In dem Bestreben, die »Existenz« der »Partei« in der Öffentlichkeit bekannt zu machen, entwickelte [Name 1] Anfang Januar 1986 den Plan, Hetzblätter herzustellen und zu verbreiten, in deren Inhalt er seine Auffassungen schlagwortartig darlegen wollte. Am 21. Januar 1986 kam [Name 1] auf seine Initiative mit [Name 2] überein, die Eingangs genannten Hetzblätter herzustellen und in der bereits genannten Form zu verbreiten.
Die arbeitsteilig handelnden Täter verfolgten mit dem Verbreiten der von ihnen gefertigten Hetzblätter neben der Vortäuschung der Existenz einer »Realistischen Partei Deutschlands« in der DDR das Ziel, die Empfänger der Hetzblätter zum »Nachdenken über die Richtigkeit der Politik der DDR« zu veranlassen und eine weitere Propagierung ihrer Auffassungen durch diese zu erreichen.
Über die erste am 21. Januar 1986 erfolgte Verbreitung von Hetzblättern informierte [Name 1] zwei der fünf Mitschüler, die er zuvor bereits bezüglich einer Mitwirkung in der »Gruppierung« angesprochen hatte. Da diese von anlaufenden Maßnahmen der Volkspolizei zur Ermittlung der Täter in dieser Sache in ihrem Wohngebiet Kenntnis erhalten hatten, unterließen sie aus Furcht vor Konsequenzen einer Mitwisserschaft die Informierung anderer Personen.
Am 30. Januar 1986 erfolgte im Zusammenwirken mit dem zuständigen Staatsanwalt und dem Direktor der Schule in Anwesenheit der Mutter des [Name 2] eine erste offensive Auswertung der Straftat vor dem Parteikollektiv der Schule3 und ausgewählten Mitgliedern der FDJ aus der Klasse der jugendlichen Täter.

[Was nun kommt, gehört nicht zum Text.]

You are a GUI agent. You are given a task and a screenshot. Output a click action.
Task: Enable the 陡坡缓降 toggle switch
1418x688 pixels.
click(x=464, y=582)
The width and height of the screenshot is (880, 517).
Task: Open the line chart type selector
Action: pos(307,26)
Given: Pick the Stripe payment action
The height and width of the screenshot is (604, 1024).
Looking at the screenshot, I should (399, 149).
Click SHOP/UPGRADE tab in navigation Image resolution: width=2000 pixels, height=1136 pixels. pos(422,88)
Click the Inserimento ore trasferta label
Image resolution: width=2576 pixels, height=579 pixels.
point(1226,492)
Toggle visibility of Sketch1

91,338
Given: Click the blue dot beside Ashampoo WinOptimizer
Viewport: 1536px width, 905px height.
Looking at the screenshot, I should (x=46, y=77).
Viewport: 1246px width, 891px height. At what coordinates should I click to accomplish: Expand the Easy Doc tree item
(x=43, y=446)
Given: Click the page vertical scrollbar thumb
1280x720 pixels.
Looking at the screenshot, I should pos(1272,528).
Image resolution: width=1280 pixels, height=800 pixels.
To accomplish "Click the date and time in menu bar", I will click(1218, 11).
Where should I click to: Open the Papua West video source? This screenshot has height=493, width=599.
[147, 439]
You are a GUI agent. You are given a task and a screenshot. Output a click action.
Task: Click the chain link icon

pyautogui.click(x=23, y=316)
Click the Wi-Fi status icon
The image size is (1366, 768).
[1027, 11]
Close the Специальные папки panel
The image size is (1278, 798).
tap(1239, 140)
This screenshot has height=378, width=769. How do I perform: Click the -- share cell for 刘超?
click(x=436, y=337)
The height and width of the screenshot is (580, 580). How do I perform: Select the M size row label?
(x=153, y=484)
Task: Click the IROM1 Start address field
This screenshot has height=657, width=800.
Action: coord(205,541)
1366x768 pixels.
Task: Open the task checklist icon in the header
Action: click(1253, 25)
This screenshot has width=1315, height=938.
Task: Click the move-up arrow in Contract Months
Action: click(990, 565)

Eine psychologische Begutachtung des Geisteszustandes von [Name 1] und [Name 2] ergab deren Schuldfähigkeit. Das Stadtbezirksgericht Berlin-Pankow verurteilte am 5. Februar 1986 [Name 1] zu einer Freiheitsstrafe von sechs Monaten, ausgesetzt auf eine einjährige Bewährungszeit, und verfügte seine Heimeinweisung.
Gegenüber [Name 2] wurde als Maßnahme der strafrechtlichen Verantwortlichkeit die Auferlegung besonderer Pflichten gemäß § 69 StGB (Durchführung unbezahlter gemeinnütziger Arbeit in der Freizeit)4 angewandt.
Es ist vorgesehen, Anfang März 1986 auf der Grundlage eines entsprechenden Maßnahme-Planes der Schulleitung die offensive Auswertung der Straftat in allen Klassen der Schule fortzusetzen.